**Rows for locating text and elements**
** Start **
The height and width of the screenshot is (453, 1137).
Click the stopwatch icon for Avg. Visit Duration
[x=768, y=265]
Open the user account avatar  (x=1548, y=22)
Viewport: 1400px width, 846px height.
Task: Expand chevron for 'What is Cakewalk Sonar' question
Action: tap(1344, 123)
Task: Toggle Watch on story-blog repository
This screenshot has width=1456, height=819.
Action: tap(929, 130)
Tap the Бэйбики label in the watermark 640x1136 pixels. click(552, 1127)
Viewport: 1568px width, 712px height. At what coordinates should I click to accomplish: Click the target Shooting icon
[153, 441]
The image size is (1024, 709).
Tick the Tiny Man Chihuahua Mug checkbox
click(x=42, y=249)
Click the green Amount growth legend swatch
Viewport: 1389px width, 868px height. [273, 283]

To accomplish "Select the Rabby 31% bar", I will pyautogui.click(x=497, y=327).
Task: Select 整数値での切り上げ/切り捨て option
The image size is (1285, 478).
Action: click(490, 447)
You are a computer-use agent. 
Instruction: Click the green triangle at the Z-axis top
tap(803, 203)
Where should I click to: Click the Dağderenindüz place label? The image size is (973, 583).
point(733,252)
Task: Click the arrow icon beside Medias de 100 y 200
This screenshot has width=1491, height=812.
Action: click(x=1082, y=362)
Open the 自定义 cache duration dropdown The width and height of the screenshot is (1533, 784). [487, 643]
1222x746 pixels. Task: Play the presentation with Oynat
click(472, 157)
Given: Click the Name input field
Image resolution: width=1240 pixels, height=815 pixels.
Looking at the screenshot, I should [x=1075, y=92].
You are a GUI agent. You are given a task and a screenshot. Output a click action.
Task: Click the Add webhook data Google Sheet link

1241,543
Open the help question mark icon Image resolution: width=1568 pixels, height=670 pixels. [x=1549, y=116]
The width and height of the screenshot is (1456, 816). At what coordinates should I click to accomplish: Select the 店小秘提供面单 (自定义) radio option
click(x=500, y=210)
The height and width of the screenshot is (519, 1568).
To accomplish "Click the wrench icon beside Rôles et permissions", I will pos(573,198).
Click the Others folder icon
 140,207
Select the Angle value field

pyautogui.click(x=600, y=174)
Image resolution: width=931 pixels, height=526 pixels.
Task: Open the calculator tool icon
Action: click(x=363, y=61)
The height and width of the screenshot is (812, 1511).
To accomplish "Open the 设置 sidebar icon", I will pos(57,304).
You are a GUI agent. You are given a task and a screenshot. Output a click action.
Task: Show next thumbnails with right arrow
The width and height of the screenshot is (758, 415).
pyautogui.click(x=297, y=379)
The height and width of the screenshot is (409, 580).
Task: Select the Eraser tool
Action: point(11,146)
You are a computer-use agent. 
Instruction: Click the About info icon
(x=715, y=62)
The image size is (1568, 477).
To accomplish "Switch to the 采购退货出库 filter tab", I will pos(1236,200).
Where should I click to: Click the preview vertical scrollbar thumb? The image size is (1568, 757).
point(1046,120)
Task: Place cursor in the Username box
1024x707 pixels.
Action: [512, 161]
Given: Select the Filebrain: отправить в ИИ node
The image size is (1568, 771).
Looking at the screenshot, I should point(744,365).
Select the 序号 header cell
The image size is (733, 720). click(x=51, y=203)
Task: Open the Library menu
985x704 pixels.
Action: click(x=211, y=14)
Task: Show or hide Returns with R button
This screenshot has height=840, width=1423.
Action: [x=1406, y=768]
** End **
Give back the rows starting at the line containing "The height and width of the screenshot is (812, 1511)." and ending at the last row, with "Username box" swapped for "Username field" and everything else left unchanged.

The height and width of the screenshot is (812, 1511).
To accomplish "Open the 设置 sidebar icon", I will pos(57,304).
You are a GUI agent. You are given a task and a screenshot. Output a click action.
Task: Show next thumbnails with right arrow
The width and height of the screenshot is (758, 415).
pyautogui.click(x=297, y=379)
The height and width of the screenshot is (409, 580).
Task: Select the Eraser tool
Action: point(11,146)
You are a computer-use agent. 
Instruction: Click the About info icon
(x=715, y=62)
The image size is (1568, 477).
To accomplish "Switch to the 采购退货出库 filter tab", I will pos(1236,200).
Where should I click to: Click the preview vertical scrollbar thumb? The image size is (1568, 757).
point(1046,120)
Task: Place cursor in the Username field
1024x707 pixels.
Action: [512, 161]
Given: Select the Filebrain: отправить в ИИ node
The image size is (1568, 771).
Looking at the screenshot, I should point(744,365).
Select the 序号 header cell
The image size is (733, 720). click(x=51, y=203)
Task: Open the Library menu
985x704 pixels.
Action: click(x=211, y=14)
Task: Show or hide Returns with R button
This screenshot has height=840, width=1423.
Action: [x=1406, y=768]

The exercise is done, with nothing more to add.